* [Selection]:
----------

THERE was an evocative contrast between the huge wreaths carried by soldiers in Yingxiu Town, the epicenter of last year's devastating Sichuan earthquake, and the mass of concrete ruins behind them as the nation this week honored the 90,000 dead or missing victims of the disaster.

The blushes of color in the flowers and the stern, youthful faces of their military bearers spoke of renewal, respect and tribute but the mangled wreckage backdrop evoked the ghosts of pain, suffering and death unleashed at 2:28 that May 12 Monday afternoon in China.

This week fittingly has been one of mourning, reaffirmation of government commitment to rebuilding, retellings of how the disparate communities of a stunned nation pitched in to help, and personal and public recollections of how people were affected.

I remember that it was around 3 o'clock in the afternoon on that warm, hazy day when, as I was looking over an artist's shoulder to her work on a computer, that a colleague rushed to me and shouted, "the building is shaking ... can't you feel it ? the building's swaying ? we have to get out!"

We were on the 37th floor of the 46-story Wenhui-Xinmin United Press Tower on Weihai Road, and I was so intent on reading the screen that, no, I hadn't felt it. But when I recalibrated my senses, the building was definitely swaying. It produced a nauseous feeling which kept up as I was pushed toward the lift well, caught up in an exodus.

With the lift area crowded and people massing, pushing buttons to get one to stop at the floor, those intent on fleeing quickly to the open air chose the fire escape. But as we stepped into the stairwell, it was already hosting a stream of foot traffic from the floors above.

There are 25 to 30 steps down the stairs between each floor and there was a sense of urgency in the trek downstairs. But the rate of descent was hampered by the number of additional workers coming into the stream from each new floor and not everyone moved at the same pace - ladies hurrying in high heels were struggling.

----------

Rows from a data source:
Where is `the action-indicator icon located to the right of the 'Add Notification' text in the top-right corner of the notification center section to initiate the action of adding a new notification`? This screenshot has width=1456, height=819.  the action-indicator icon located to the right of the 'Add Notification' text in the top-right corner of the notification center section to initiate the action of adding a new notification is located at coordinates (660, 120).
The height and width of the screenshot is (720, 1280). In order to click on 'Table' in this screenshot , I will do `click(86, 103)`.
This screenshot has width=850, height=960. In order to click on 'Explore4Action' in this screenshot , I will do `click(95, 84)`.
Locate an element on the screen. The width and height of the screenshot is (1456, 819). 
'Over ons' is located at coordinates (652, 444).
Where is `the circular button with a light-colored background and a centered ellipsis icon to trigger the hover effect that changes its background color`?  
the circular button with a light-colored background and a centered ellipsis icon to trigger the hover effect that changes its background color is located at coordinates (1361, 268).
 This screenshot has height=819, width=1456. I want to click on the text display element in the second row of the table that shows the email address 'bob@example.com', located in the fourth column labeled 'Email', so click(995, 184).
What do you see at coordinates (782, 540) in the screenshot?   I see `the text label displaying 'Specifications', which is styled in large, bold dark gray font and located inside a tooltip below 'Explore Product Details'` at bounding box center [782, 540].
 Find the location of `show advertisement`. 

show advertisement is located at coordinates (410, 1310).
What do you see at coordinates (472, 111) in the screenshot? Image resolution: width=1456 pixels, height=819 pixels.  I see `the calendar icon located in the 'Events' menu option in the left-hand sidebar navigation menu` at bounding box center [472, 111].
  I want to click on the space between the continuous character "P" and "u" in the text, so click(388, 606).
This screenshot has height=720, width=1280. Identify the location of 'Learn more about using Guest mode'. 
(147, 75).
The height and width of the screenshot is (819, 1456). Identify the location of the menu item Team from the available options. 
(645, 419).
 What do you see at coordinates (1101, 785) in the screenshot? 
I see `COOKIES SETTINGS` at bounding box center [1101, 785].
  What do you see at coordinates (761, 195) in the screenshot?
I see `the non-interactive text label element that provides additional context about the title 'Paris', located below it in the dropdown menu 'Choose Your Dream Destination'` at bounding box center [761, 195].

----------

* [Tasks to perform]:
1. In the Sichuan earthquake piece, why was the trip down the stairs slow?
2. Retype the part of the Sichuan earthquake piece between "We were on the" and "the floors above.", inclusive.
These rows have nothing to do with the piece about the Sichuan earthquake.

* [Exercise answers]:
1. More workers kept joining the stream on each new floor, and not everyone moved at the same pace. Women hurrying in high heels were struggling.

2.
We were on the 37th floor of the 46-story Wenhui-Xinmin United Press Tower on Weihai Road, and I was so intent on reading the screen that, no, I hadn't felt it. But when I recalibrated my senses, the building was definitely swaying. It produced a nauseous feeling which kept up as I was pushed toward the lift well, caught up in an exodus.

With the lift area crowded and people massing, pushing buttons to get one to stop at the floor, those intent on fleeing quickly to the open air chose the fire escape. But as we stepped into the stairwell, it was already hosting a stream of foot traffic from the floors above.